Irrespective of what the cause of a child’s low back pain is, paramount is always ensuring good postural development. By assessing muscle control, balance, hand/eye coordination and spinal alignment we can gather valuable information about how the brain interacts with the body and work on areas that need ‘boosting’. By breaking bad habits at a young age, we can avoid chronic pain patterns that can continue into adulthood causing life long pain and injury
Research supports chiropractic adjustments as a safe and effective way to treat children with low back pain. Researchers have concluded that the combination of physical conditioning and manual therapy is the most effective treatment for low back pain in children and adolescents.
62% of paediatric patients had substantial reductions in back pain after receiving chiropractic adjustments.
There are a number of ways you can manage and prevent back pain in your children. Top of the list is to set restrictions on ‘screen time’ and encourage time outdoors running around and exploring. Studies have shown that children who exercise report happier moods and fewer depression symptoms than kids who are less active.
References, and further reading;
- Calvo-Muñoz I, et al. Physical therapy treatments for low back pain in children and adolescents: a meta-analysis. BMC Musculoskeletal Disorders 2013;14(55):1-11
- Calvo-Munoz I, Gomez-Conesa A, Sanchez-Meca J. Prevalence of low back pain in children and adolescents: a meta-analysis. BMC Pediatrics 2013;13(14)

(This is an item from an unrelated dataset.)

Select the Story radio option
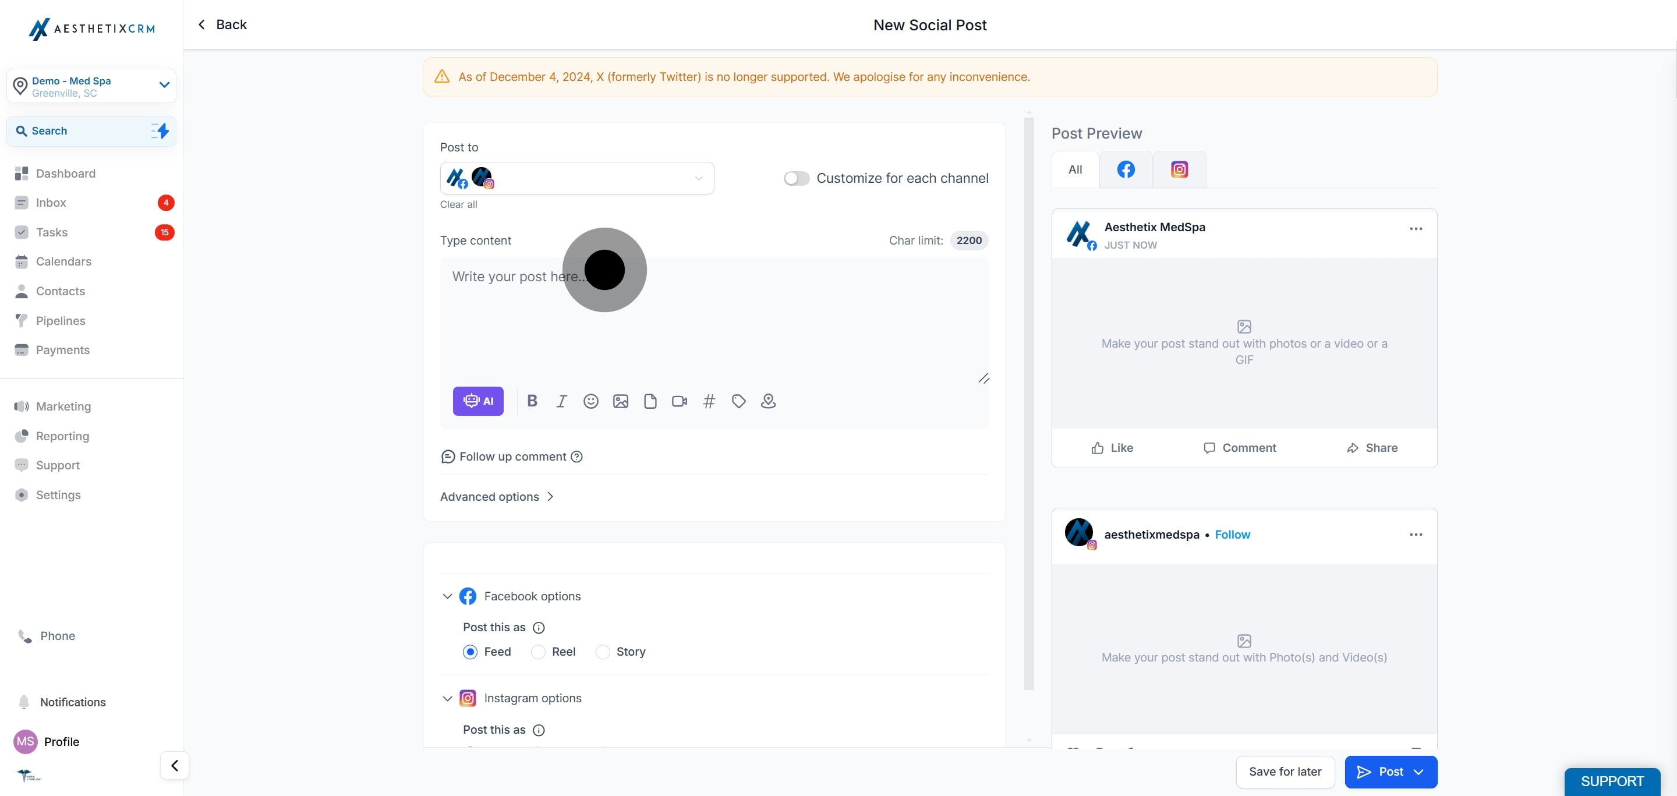 603,652
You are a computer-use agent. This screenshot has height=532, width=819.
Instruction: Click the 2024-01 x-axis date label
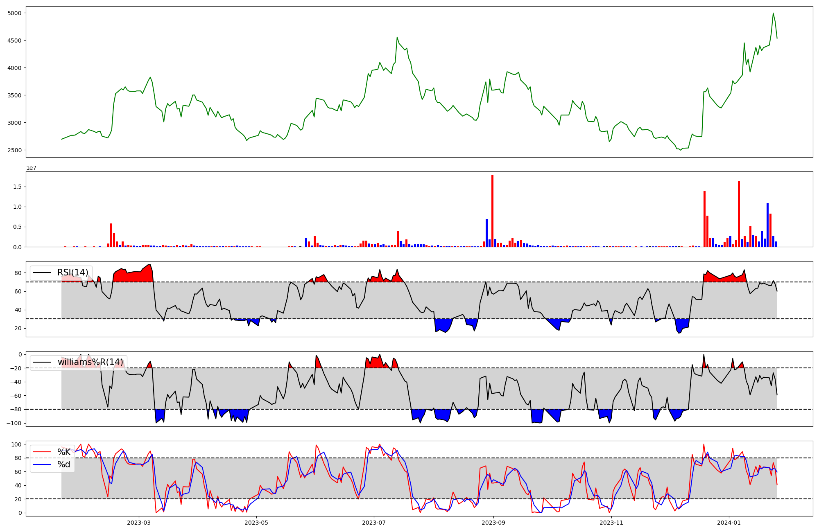coord(729,523)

- Habybabady R, et al. Efficacy and impact of back care education on knowledge and behaviour of elementary schoolchildren. J of Pak Med Assoc 2012;62(6):580-4
- Hayden Ja, Mior SA, Verhoef MJ. Evaluation of chiropractic management of pediatric patients with low back pain: a prospective cohort study. J Manipulative Physiol Ther. 2003;26(1):1-8
- Jones GT, Macfarlane GJ. Predicting persistent low back pain in schoolchildren: a prospective cohort study. Arthritis Rheum.2009;61(10):1359.
- King S, et al. The epidemiology of chronic pain in children and adolescents revisited: A systematic review. Pain 2011;152:2729-2738.